Sets
Definition
Big O Complexity
When to Use
Pros and Cons
Implementation
HashSet (Simplified)
// HashSet is typically implemented using a HashMap
public class MyHashSet<E> {
private static final Object PRESENT = new Object();
private HashMap<E, Object> map;
public MyHashSet() {
map = new HashMap<>();
}
public boolean add(E e) {
return map.put(e, PRESENT) == null;
}
public boolean remove(E e) {
return map.remove(e) == PRESENT;
}
public boolean contains(E e) {
return map.containsKey(e);
}
public int size() {
return map.size();
}
public boolean isEmpty() {
return map.isEmpty();
}
public void clear() {
map.clear();
}
}
Bit Set (for integers in range)
// Efficient for dense integer sets
public class BitSet {
private long[] bits;
private int size;
public BitSet(int maxValue) {
this.bits = new long[(maxValue + 63) / 64];
}
public void add(int value) {
int index = value / 64;
int bit = value % 64;
if ((bits[index] & (1L << bit)) == 0) {
bits[index] |= (1L << bit);
size++;
}
}
public boolean contains(int value) {
int index = value / 64;
int bit = value % 64;
return (bits[index] & (1L << bit)) != 0;
}
public void remove(int value) {
int index = value / 64;
int bit = value % 64;
if ((bits[index] & (1L << bit)) != 0) {
bits[index] &= ~(1L << bit);
size--;
}
}
}
Java Collections Usage
// HashSet - unordered, O(1) operations
Set<String> hashSet = new HashSet<>();
hashSet.add("apple");
hashSet.add("banana");
hashSet.add("apple"); // Ignored (duplicate)
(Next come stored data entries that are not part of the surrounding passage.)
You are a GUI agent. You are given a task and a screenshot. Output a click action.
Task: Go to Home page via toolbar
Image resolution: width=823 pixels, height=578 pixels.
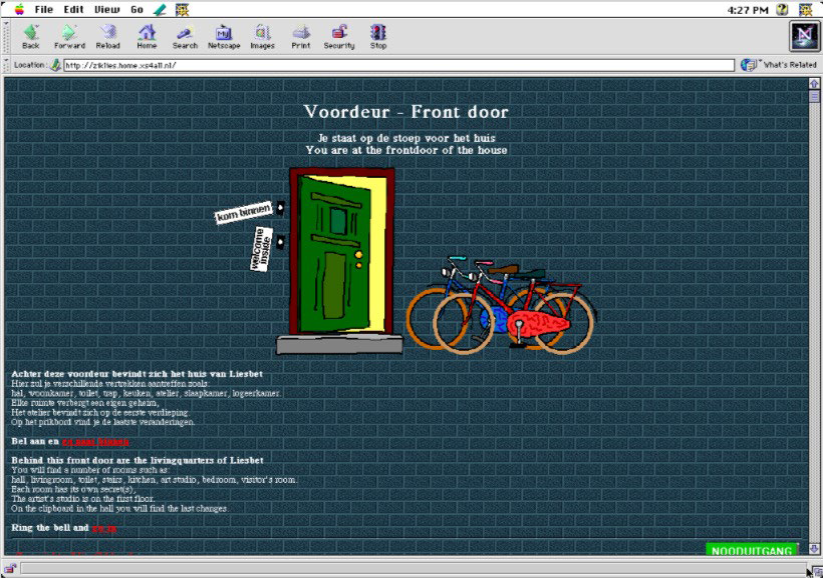point(147,37)

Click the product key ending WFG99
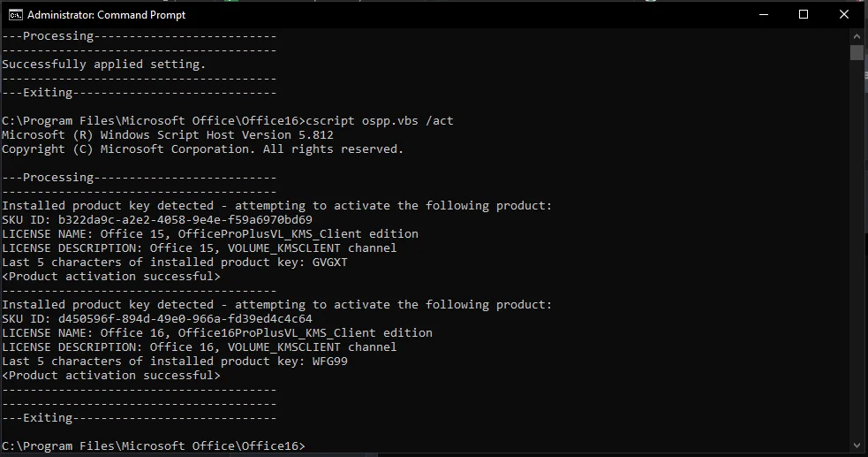pyautogui.click(x=330, y=362)
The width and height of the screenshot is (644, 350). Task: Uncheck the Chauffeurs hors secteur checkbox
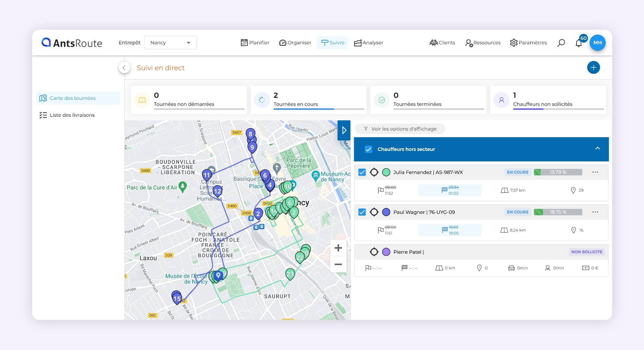tap(368, 149)
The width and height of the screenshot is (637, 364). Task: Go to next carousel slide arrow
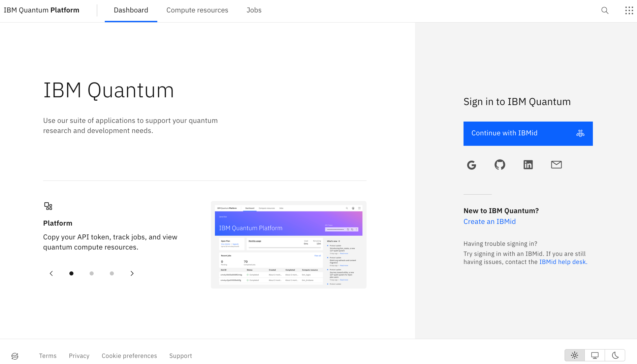pos(132,273)
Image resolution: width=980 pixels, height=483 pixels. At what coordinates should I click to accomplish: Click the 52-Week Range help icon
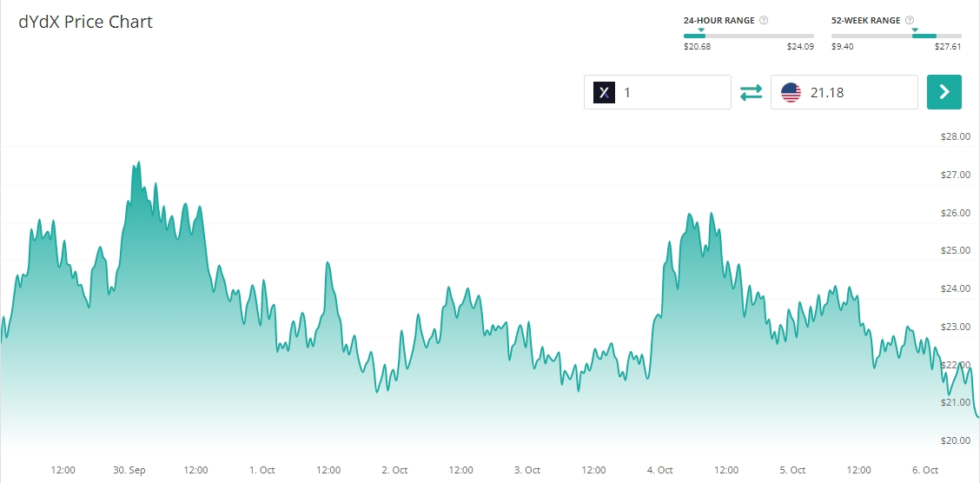(910, 20)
hashSet.contains("apple"); // true
hashSet.remove("apple");
hashSet.size(); // 1
// Initialize from collection
Set<Integer> fromList = new HashSet<>(Arrays.asList(1, 2, 3, 2, 1));
// Result: {1, 2, 3}
// LinkedHashSet - maintains insertion order
Set<String> linkedSet = new LinkedHashSet<>();
linkedSet.add("c");
linkedSet.add("a");
linkedSet.add("b");
// Iteration order: c, a, b
// TreeSet - sorted order
Set<Integer> treeSet = new TreeSet<>();
treeSet.add(5);
treeSet.add(2);
treeSet.add(8);
// Iteration order: 2, 5, 8
// TreeSet navigation methods
TreeSet<Integer> navSet = new TreeSet<>(Arrays.asList(1, 3, 5, 7, 9));
navSet.first(); // 1 - smallest
navSet.last(); // 9 - largest
navSet.floor(4); // 3 - largest ≤ 4
navSet.ceiling(4); // 5 - smallest ≥ 4
navSet.lower(4); // 3 - largest < 4
navSet.higher(4); // 5 - smallest > 4
navSet.headSet(5); // [1, 3] - elements < 5
navSet.tailSet(5); // [5, 7, 9] - elements ≥ 5
navSet.subSet(3, 7); // [3, 5] - elements in [3, 7)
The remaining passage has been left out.